** THE RECORDS follows **
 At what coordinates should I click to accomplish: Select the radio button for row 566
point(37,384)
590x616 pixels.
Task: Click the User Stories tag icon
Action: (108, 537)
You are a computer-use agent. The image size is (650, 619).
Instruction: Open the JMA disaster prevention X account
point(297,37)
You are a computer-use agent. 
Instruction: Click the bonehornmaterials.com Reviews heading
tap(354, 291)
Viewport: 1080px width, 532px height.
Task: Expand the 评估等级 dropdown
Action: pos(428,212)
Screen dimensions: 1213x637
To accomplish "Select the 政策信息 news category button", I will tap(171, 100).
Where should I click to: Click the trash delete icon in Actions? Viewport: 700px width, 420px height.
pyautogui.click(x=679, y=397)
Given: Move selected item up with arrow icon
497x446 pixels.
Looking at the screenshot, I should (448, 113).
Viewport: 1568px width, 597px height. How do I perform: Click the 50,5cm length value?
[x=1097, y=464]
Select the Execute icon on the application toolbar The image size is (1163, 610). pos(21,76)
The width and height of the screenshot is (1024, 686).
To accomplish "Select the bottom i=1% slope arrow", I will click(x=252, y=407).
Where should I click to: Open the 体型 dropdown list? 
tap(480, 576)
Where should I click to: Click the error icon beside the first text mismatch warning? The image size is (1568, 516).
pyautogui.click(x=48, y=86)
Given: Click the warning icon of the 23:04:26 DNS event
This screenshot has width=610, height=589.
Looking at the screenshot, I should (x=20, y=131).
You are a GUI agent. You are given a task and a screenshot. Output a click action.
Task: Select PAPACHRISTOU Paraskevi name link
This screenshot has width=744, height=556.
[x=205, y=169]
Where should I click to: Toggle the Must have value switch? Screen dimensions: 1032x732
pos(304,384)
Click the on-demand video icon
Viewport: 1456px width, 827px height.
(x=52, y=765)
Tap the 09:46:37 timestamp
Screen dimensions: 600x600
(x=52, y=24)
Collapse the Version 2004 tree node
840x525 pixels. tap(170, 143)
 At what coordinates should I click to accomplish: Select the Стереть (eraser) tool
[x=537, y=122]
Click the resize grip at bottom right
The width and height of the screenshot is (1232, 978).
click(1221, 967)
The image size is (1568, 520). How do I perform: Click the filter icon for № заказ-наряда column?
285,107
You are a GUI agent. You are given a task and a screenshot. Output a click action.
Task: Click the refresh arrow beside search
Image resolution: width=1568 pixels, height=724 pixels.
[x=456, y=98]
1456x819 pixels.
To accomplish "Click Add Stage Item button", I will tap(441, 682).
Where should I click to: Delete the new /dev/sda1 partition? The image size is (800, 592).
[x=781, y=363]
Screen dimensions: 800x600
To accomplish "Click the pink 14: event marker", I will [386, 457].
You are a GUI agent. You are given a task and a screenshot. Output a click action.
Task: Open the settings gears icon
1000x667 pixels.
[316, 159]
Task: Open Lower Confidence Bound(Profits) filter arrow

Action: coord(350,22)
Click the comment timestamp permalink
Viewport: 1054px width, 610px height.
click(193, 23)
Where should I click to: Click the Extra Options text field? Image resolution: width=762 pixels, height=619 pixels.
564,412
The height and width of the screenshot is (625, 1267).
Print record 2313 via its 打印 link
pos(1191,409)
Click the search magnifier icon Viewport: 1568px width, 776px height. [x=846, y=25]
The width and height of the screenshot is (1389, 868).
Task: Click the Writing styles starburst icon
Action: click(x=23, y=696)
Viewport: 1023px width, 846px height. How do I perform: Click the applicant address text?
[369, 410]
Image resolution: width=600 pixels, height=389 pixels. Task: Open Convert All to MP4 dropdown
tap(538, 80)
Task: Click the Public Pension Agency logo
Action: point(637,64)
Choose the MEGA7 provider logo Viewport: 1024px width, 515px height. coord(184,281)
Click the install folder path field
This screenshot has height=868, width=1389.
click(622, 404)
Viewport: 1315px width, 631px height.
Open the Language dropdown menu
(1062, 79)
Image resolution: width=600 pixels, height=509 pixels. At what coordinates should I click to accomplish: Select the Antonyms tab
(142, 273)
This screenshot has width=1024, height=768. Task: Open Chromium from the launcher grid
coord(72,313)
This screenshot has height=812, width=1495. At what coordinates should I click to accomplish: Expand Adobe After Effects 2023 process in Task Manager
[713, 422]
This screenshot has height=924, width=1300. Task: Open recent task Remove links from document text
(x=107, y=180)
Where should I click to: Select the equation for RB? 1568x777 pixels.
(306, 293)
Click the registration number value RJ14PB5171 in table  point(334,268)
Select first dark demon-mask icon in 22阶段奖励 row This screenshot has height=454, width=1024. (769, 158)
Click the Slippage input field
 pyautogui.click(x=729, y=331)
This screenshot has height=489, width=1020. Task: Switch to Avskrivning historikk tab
** End of THE RECORDS **
• _INSTRUCTIONS FOR THE TASK_:
Which lines in the listing above hold the word "bottom"? Show each of them.

• _RESPONSE FOR THIS EXERCISE_:
To accomplish "Select the bottom i=1% slope arrow", I will click(x=252, y=407).
Click the resize grip at bottom right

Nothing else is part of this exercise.